Cooper, who’s also writing songs for another album of his own, is understandably not playing any of The Revenge… material in his own shows, but his new stage show — modeled after his Alice’s Attic syndicated radio show — is digging deep into the catalog for rarities such as “Who Do You Think We Are,” “Spark in the Dark,” “House of Fire,” “Caught in a Dream,” “Dangerous Tonight” and “Brutal Planet.”
“Everybody loves the fact that we’re doing those songs,” Cooper says. “We just kind of went through and said, ‘What about this? What about that?’ Somebody said, ‘What about ‘Dirty Diamonds’ and I went, ‘Oh, that’d be good. That would be a great stage song. let’s try it,’ and it was just perfect. Then, ‘What about ‘Dangerous Tonight?’ I said, ‘I`ve never done that one on stage,’ so we did it and it really turned into a great little piece of theater.
“It’s great for us. It’s just one of those things where the band loves getting into music that they haven’t played before, ’cause when it you get on stage it gives you that, ‘Oh, man, we’re doing that new song’ and ‘Oh man, we’re doing that song!’ or ‘Oh, boy, we’re gonna do that?!’ Of course we’re doing ‘Poison’ and ‘I’m Eighteen’ and ‘School’s Out,’ but I dropped a couple of the standards just to put some new stuff in.”
Some earlier shows also included a version of Black Sabbath‘s “Paranoid” in tribute to the late Ozzy Osbourne. “We felt that for at least a week or two weeks (after his death) we should do a tribute to Ozzy, and we made sure we did the song really, really well,” Cooper explains. “I think every band out there did a tribute to Ozzy, as they should.” Cooper was unable to participate in the Back to the Beginning Osbourne/Sabbath farewell festival on July 5 because, like Judas Priest, he was performing at Scorpions’ 60th anniversary concert the same night in Germany. But he did have a friendly relationship with Osbourne and his family.

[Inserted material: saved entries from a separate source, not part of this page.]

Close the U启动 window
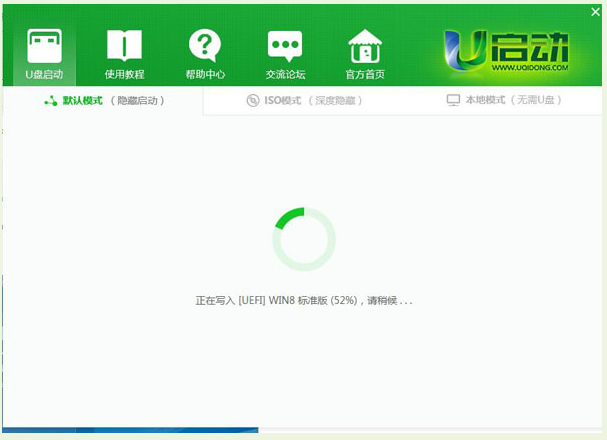595,11
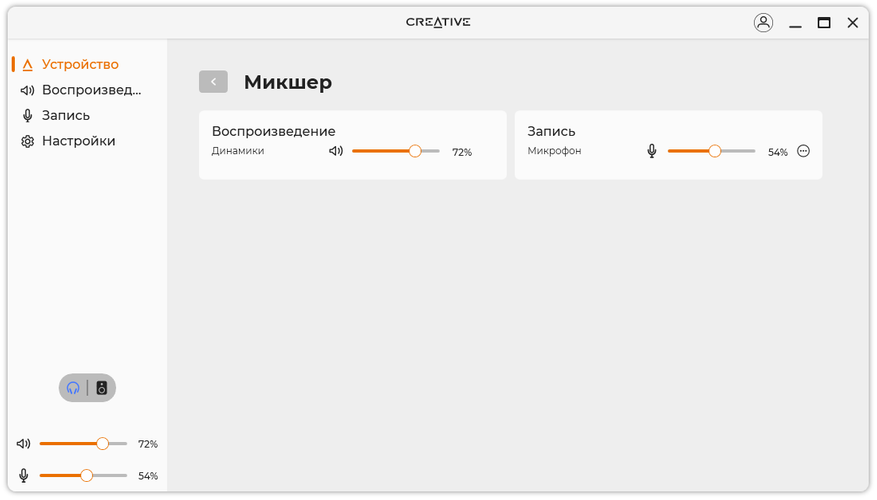Switch output to headphones
The width and height of the screenshot is (877, 500).
point(73,388)
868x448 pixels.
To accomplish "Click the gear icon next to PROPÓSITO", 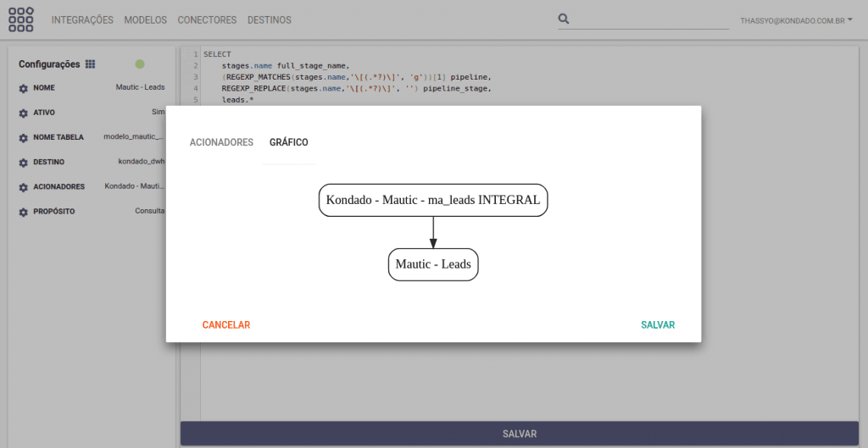I will click(24, 212).
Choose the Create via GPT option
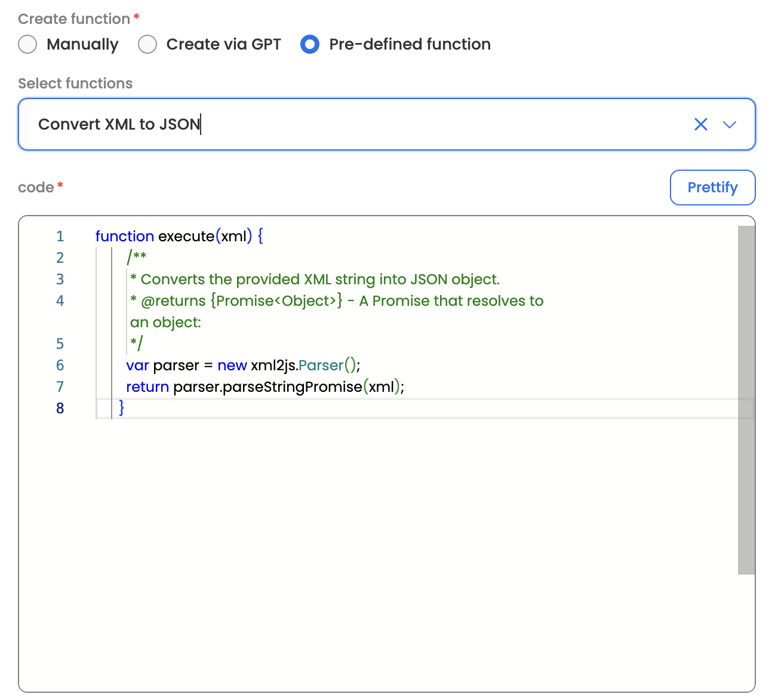 click(x=147, y=44)
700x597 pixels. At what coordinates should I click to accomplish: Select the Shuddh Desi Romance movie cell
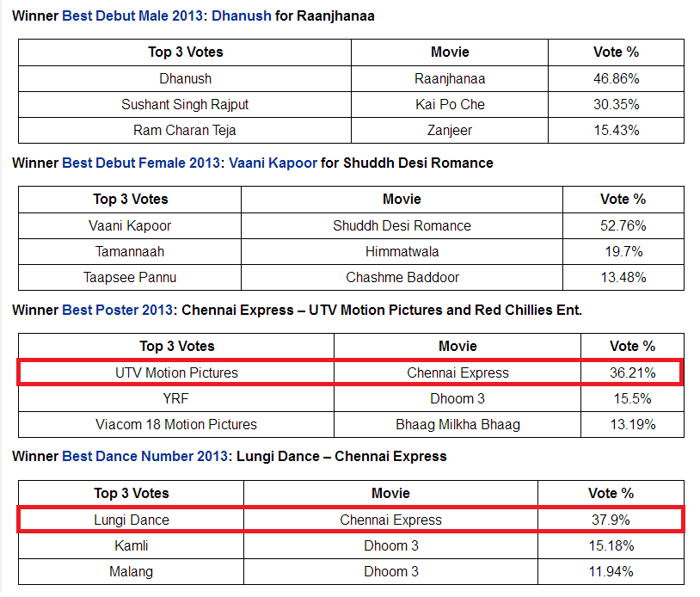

“It’s a brotherhood,” Cooper acknowledges. “You’re both lead singers. You both know the ropes. We know how it all works. When you see each other, the funny thing is you never talk about music, just, ‘How you doing? How’s the family?’ Of course I’ve followed his kids; I’ve known Jack (Osbourne) for awhile. I think basically we talk like fathers more than we talk like rock stars, which is cool. Everybody’s proud of their family.”
There’s a similar bonhomie with Judas Priest on the Too Close For Comfort tour; Cooper and Rob Halford, who both reside in the Phoenix area, are friends, and the former reports that the two bands — who alternating closing each night — “get along very, very, very well. It doesn’t matter who opens and who closes; they’re two different things. They’ve got their own theater, the way they do it. They’ve got their own image. they’ve got their own army (of fans) out there, and luckily both armies like both bands. So it doesn’t matter to anybody who opens or closes; they’re gonna get a double barrel shotgun blast of both of us.”
At one show the Cooper camp even set up a proper English High Tea in Priest’s dressing room, complete with scones and china. “They’re on the road and they miss England…(so) we made it very pleasant for them,” Cooper says.
Too Close For Comfort runs through Oct. 26, wrapping up in Houston. After Christmas Pudding Cooper heads back to Germany for Night of the Proms shows in December, then breaks for the holidays before another European trek in January.